Python MovieLens数据中的类似用户,python,python-2.7,numpy,machine-learning,cosine-similarity,Python,Python 2.7,Numpy,Machine Learning,Cosine Similarity,我试图在python中使用numpy在电影镜头数据中找到类似的用户,以便所有计算都很快。然而,我不能得到最终的代码来使用矩阵、多重应用等来寻找相似性 代码如下: import pandas as pd import numpy as np # pass in column names for each CSV and read them using pandas. # Column names available in the readme file def train_test_spli

我试图在python中使用numpy在电影镜头数据中找到类似的用户,以便所有计算都很快。

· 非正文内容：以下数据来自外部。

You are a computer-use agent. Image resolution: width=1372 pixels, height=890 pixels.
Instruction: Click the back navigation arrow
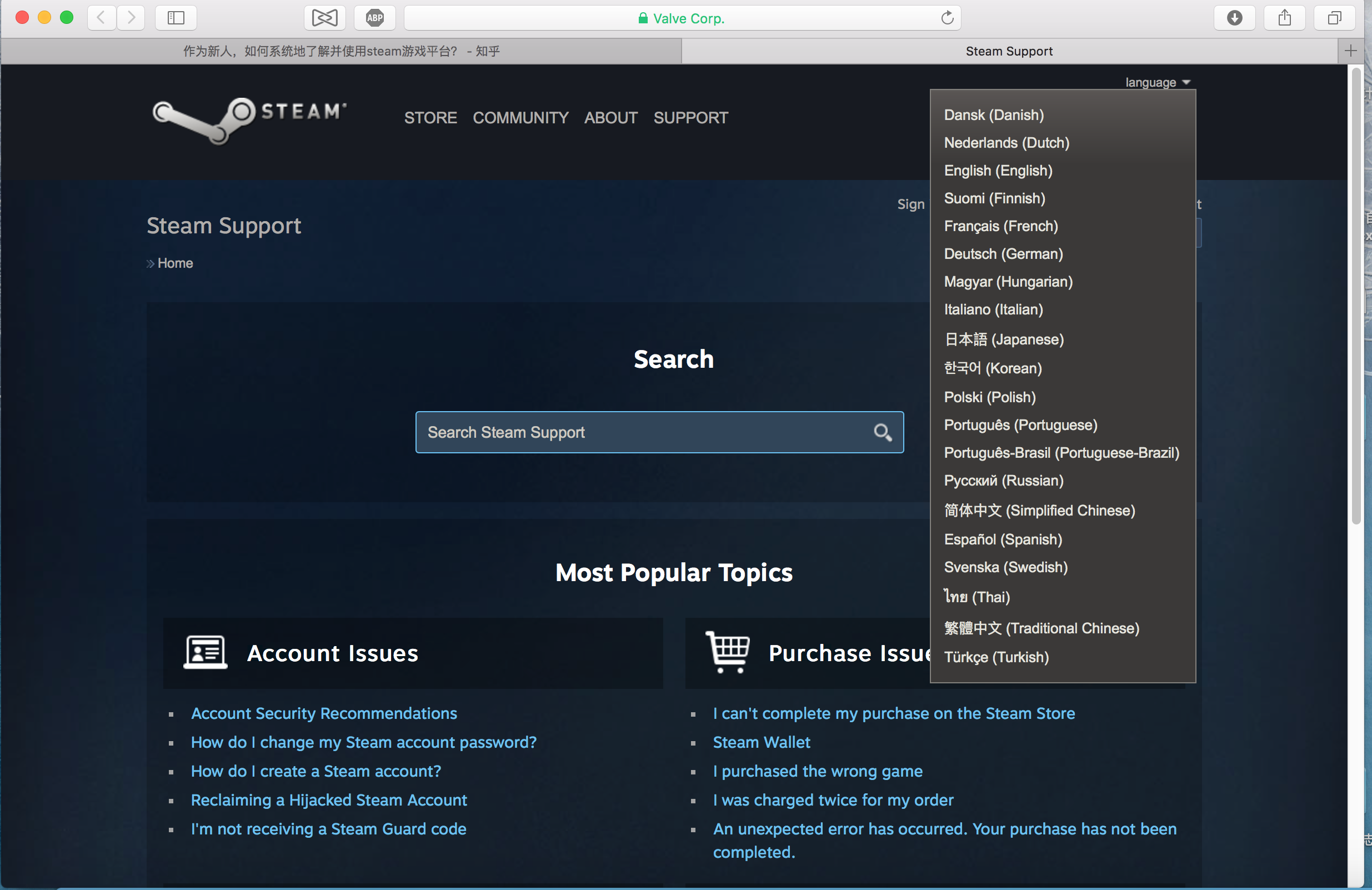pyautogui.click(x=102, y=18)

然而,我不能得到最终的代码来使用矩阵、多重应用等来寻找相似性

代码如下:

import pandas as pd
import numpy as np

# pass in column names for each CSV and read them using pandas. 
# Column names available in the readme file

def train_test_split(ratings):
    test = np.zeros(ratings.shape)
    train = ratings.copy()
    for user in xrange(ratings.shape[0]):
        test_ratings = np.random.choice(ratings[user, :].nonzero()[0],size=10,replace=False)
        train[user, test_ratings] = 0.
        test[user, test_ratings] = ratings[user, test_ratings]
    # Test and training are truly disjoint
    assert(np.all((train * test) == 0)) 
    return train, test
def similarity(ratings, kind='user', epsilon=1e-9):
    # epsilon -> small number for handling dived-by-zero errors
    if kind == 'user':
        sim = ratings.dot(ratings.T) + epsilon
    elif kind == 'item':
        sim = ratings.T.dot(ratings) + epsilon
    #Till here I have found the matrix which contains users multplications and squares with themselves..
    #What shall be written to return from here ??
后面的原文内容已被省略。